July 30, 2010
I am the Senior Vice President with responsibility for Investment, IRA and Trust Services at TCU. Our team serves almost 20,000 households with assets over $450 million in investment, IRA, trust and health savings accounts.
With my fifteen years of experience in the financial services industry and as a current member of the CUNA Brokerage Services new products committee that approves products for hundreds of credit unions across the country, and as a former legislative aide who handled banking, finance, trade and insurance issues on Capitol Hill, I believe a level playing field for all "financial professionals" is in our countrys best interest.
All of TCUs 14 financial advisors are Indiana life-and health-licensed and securities-licensed and seven of them, including me, have our CFP designations. In the interest of all investors, those who consider themselves financial professionals—not just those who hold securities licenses—should be held to a standard that is clear and uniform. A life insurance agent, who is not securities licensed, should continue to promote non-securities products, but they should be held to the common standard as well. As long as the standard is clear, uniform and enforceable, the suitable or fiduciary definition is less important.

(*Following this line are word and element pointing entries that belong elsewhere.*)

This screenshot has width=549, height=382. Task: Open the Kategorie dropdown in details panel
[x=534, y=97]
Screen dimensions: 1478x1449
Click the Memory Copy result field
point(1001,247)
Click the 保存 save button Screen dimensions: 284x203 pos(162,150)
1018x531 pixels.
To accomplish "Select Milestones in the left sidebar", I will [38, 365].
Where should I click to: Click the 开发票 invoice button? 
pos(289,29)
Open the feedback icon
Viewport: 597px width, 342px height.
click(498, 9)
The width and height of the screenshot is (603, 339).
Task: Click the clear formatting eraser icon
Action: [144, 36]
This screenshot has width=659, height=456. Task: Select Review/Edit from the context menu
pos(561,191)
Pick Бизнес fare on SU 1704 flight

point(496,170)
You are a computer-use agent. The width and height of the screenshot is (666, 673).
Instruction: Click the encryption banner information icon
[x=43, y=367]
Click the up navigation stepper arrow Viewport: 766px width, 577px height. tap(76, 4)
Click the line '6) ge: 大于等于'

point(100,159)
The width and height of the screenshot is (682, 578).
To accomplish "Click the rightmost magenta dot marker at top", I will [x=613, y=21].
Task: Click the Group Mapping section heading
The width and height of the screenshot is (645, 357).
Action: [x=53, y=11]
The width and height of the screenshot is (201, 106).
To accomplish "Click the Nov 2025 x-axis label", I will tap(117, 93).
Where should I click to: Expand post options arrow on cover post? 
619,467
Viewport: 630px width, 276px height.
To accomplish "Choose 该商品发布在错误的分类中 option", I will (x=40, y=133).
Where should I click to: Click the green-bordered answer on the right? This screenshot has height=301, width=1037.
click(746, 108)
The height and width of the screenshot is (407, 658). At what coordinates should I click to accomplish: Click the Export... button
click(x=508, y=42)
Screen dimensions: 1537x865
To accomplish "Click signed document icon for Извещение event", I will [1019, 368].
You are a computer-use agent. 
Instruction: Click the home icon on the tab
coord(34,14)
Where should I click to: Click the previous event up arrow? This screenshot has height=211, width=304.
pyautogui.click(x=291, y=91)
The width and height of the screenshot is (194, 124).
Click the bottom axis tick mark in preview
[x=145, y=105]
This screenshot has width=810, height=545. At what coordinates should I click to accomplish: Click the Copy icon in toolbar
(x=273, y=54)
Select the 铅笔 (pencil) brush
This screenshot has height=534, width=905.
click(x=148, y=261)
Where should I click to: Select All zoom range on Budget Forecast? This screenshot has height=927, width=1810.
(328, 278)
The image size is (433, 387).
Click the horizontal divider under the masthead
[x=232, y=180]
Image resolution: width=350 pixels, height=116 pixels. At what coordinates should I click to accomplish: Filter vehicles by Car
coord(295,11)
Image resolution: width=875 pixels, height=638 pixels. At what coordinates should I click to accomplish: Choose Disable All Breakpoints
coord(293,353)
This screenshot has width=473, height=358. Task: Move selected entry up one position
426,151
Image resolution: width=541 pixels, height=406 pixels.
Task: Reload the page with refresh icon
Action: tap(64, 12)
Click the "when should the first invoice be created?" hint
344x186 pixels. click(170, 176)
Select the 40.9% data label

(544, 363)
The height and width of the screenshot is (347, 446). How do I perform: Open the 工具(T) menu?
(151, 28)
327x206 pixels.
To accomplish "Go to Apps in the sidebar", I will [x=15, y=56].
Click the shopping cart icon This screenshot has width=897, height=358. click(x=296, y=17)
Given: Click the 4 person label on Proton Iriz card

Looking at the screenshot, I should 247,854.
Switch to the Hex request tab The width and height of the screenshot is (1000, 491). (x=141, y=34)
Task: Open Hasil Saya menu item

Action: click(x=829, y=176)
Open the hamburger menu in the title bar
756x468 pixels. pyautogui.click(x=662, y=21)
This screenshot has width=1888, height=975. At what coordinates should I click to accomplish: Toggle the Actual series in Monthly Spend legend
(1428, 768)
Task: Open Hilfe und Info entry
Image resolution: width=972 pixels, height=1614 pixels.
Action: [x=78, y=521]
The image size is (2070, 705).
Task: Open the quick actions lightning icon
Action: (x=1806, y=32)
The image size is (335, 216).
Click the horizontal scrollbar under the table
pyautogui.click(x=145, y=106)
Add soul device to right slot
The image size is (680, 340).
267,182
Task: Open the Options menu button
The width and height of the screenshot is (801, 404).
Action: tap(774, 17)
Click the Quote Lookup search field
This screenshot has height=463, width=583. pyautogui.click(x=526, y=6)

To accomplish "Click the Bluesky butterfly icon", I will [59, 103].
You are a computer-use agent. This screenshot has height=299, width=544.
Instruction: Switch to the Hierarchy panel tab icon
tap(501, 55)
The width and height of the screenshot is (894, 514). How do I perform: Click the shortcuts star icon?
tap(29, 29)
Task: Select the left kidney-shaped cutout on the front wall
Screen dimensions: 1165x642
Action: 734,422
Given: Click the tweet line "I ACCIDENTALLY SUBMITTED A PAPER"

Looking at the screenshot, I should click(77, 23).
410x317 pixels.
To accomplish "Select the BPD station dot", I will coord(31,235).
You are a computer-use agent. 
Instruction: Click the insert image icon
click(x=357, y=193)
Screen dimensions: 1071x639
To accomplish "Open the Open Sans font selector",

Also, I know the NAIC has taken steps to standardize the annuity suitablity rules, but many of the annuity products that are approved by the 50 different states may not be in the best interest of policyholders. I believe a common standard for all states would be of benefit to all Americans. States should not approve any annuity products that have a surrender charge time period over ten years and/or a surrender charge penalty over ten percent, and/or a commission over 10 percent over the length of the surrender charge period.